Se hace un silencio y luego las babhuskas estallan en risas.
—En verdad, perder fue lo mejor que nos podía haber pasado. Perdimos los coches, las horas de trabajo, las casas y los electrodomésticos individuales… Y ganamos el tiempo. Antes solo se perdía. Y ese era el peor de los miedos, el peor de los pecados. Ahora podemos hasta matarlo.
—¿Entonces por qué te enfada que lleguemos tarde?
—Porque os iba a contar esto: todo lo que tuvimos que perder para salvar parte de lo que aún no habíamos perdido.
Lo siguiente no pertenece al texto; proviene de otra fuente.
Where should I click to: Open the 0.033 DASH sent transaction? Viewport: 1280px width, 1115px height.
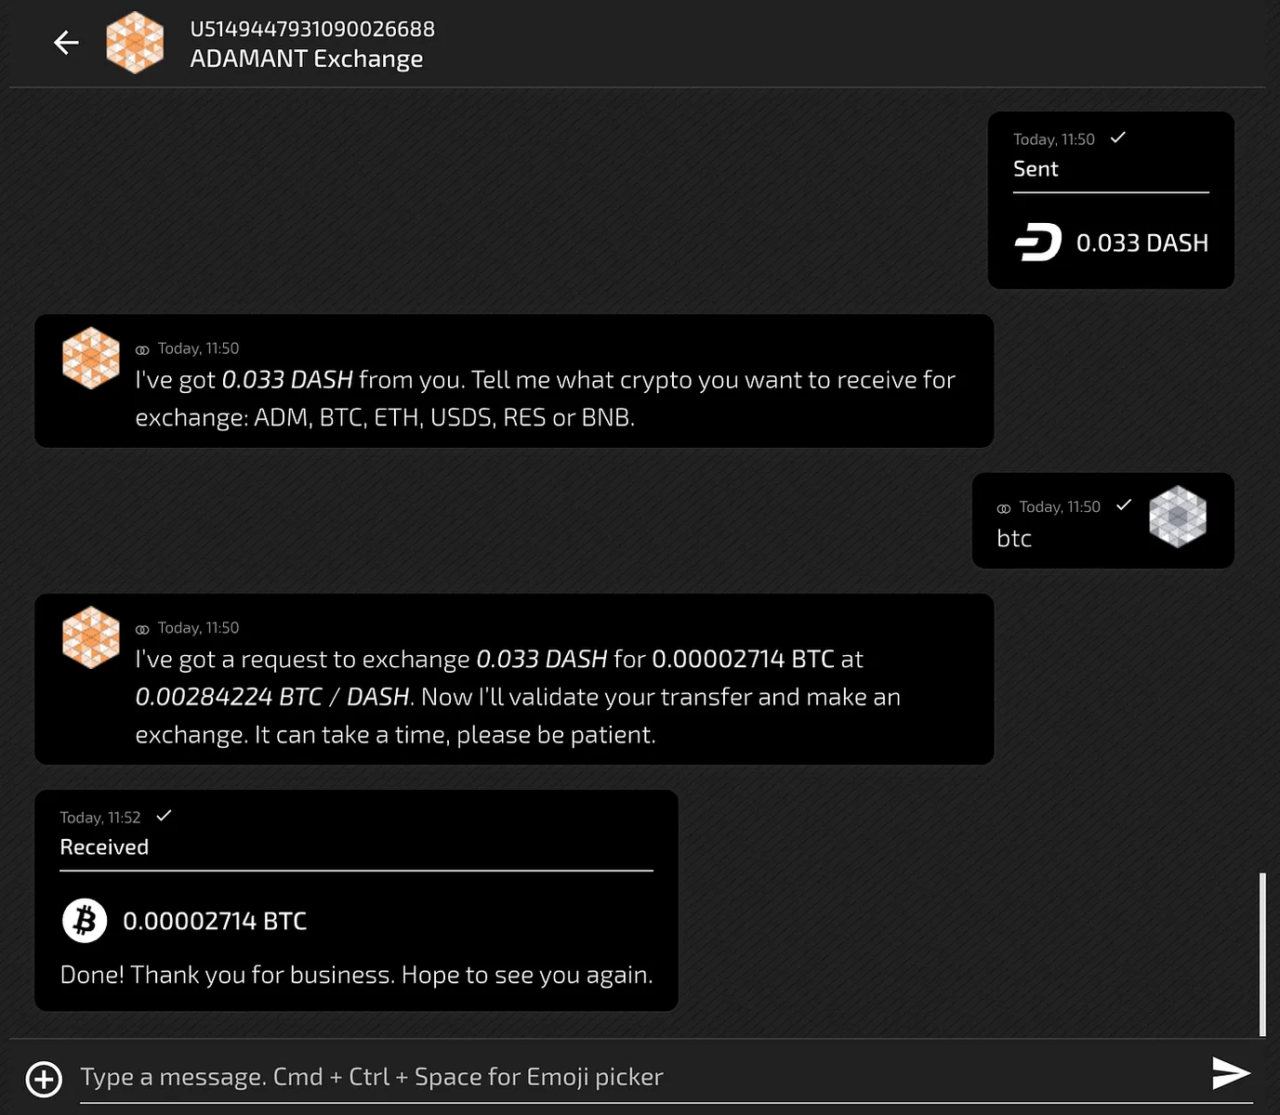(x=1111, y=201)
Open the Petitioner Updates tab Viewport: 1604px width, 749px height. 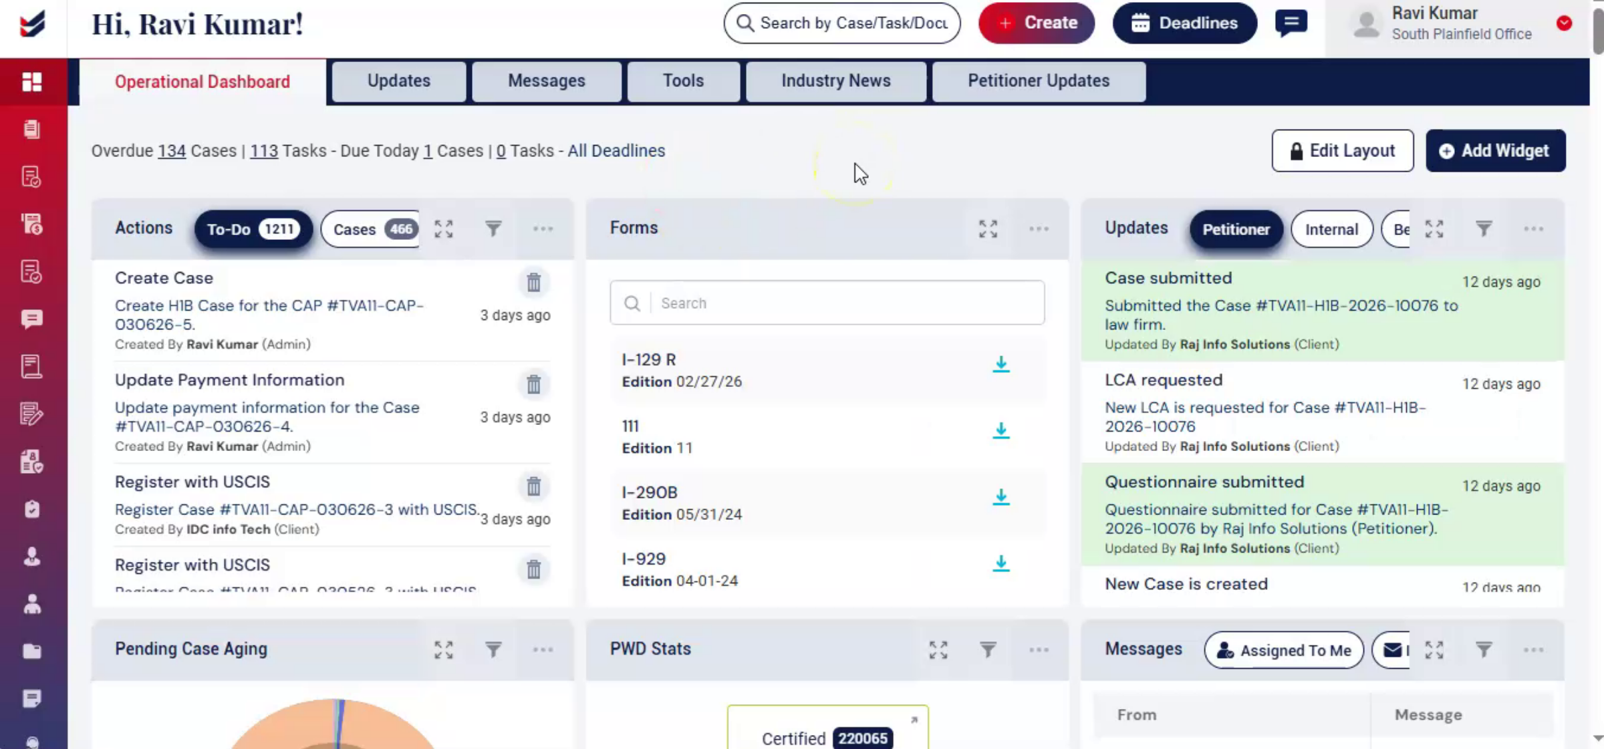pos(1039,81)
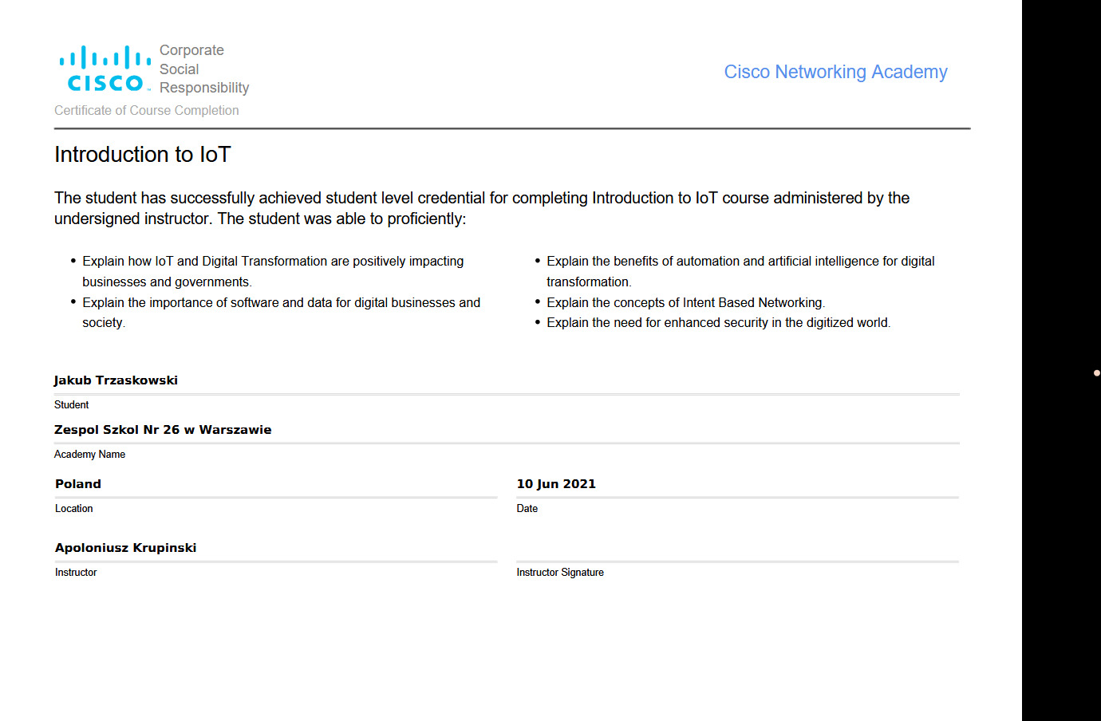The width and height of the screenshot is (1101, 721).
Task: Click the Instructor Signature field
Action: [x=560, y=572]
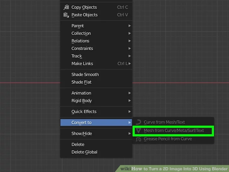
Task: Open the Constraints submenu
Action: click(82, 49)
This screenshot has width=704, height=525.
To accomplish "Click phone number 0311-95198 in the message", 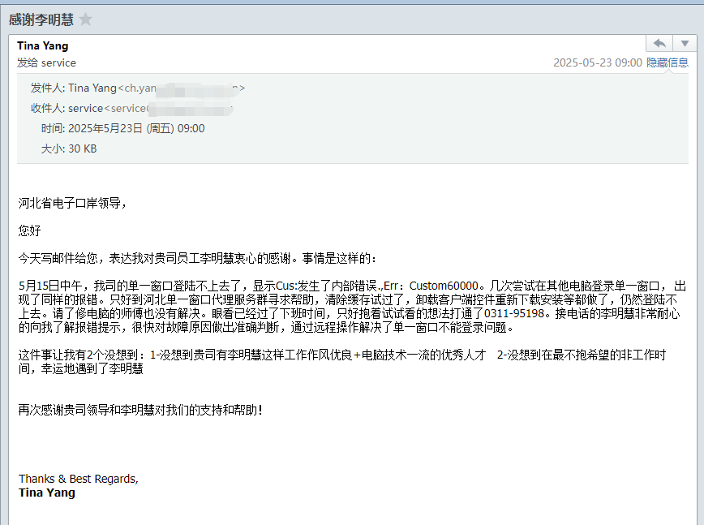I will 514,313.
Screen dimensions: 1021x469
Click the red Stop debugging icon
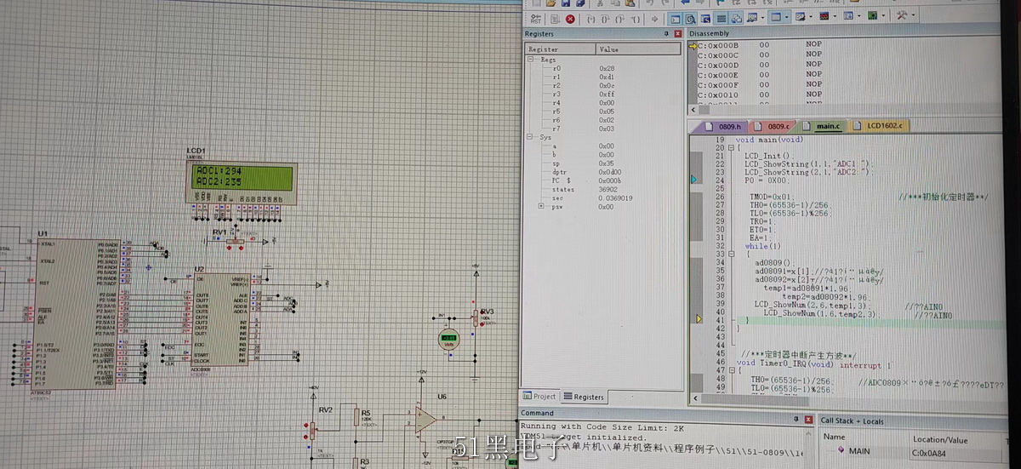point(570,18)
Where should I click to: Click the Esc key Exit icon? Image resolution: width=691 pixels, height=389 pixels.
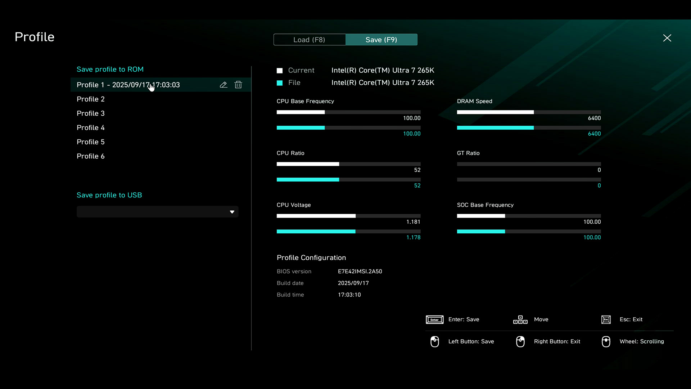click(606, 319)
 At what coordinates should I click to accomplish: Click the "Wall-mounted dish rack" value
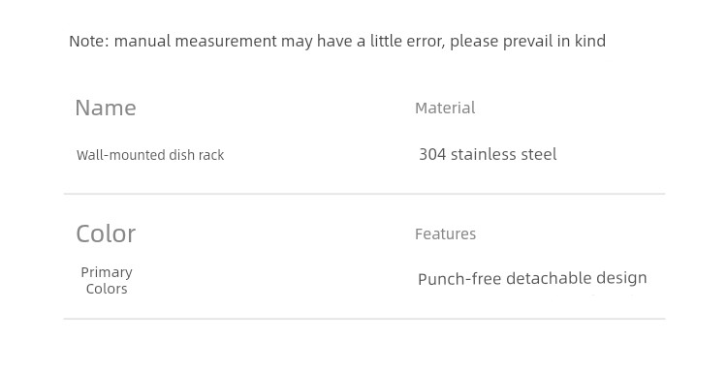[150, 155]
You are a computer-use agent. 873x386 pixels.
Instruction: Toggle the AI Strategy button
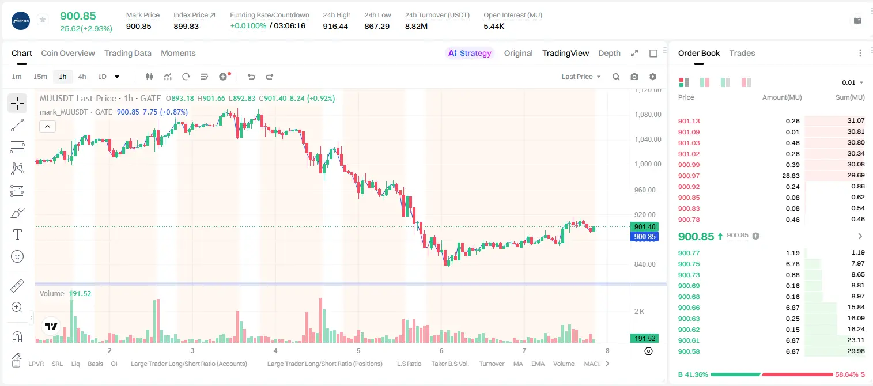click(470, 53)
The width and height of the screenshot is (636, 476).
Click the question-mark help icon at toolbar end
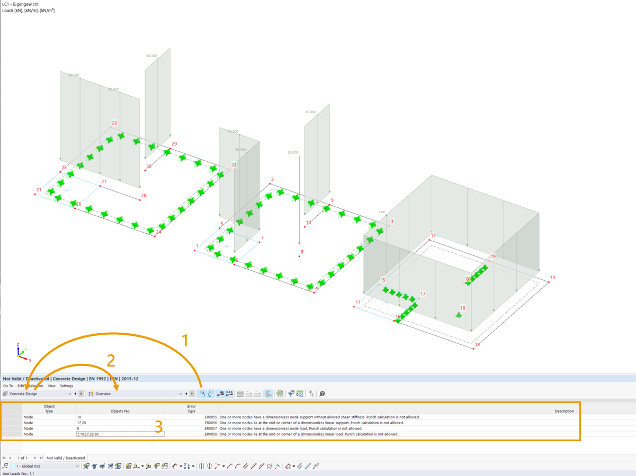point(321,393)
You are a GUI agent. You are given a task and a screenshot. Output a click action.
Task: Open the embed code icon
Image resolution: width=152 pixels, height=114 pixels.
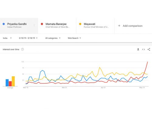[143, 49]
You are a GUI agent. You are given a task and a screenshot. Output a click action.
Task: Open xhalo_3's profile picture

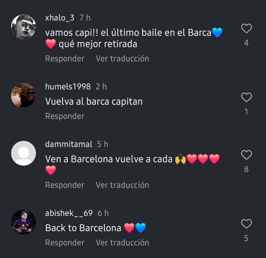click(x=23, y=27)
La babhus Zaina llena por fin los dedales de vidrio templado con un líquido ámbar que sale de su petaca, repujada con arabescos en relieve. Matar el tiempo.
—A la salud del Legado.
—Y del arte de aprender a perder algo para no seguir perdiéndolo todo.
Lota y Eli emprenden el camino a casa. Quieren sentarse en lo alto del Observatorio Astronómico para ver, como Huckleberry y Tom, el último tronco sobre el cielo rojizo. Algún día, mucho tiempo después y andando el tiempo y el siglo, tal vez en la frontera con el siglo XXII, recuerden las palabras de sus babhuskas… El lujo de matar el tiempo. El arte de perder para no perdernos definitivamente.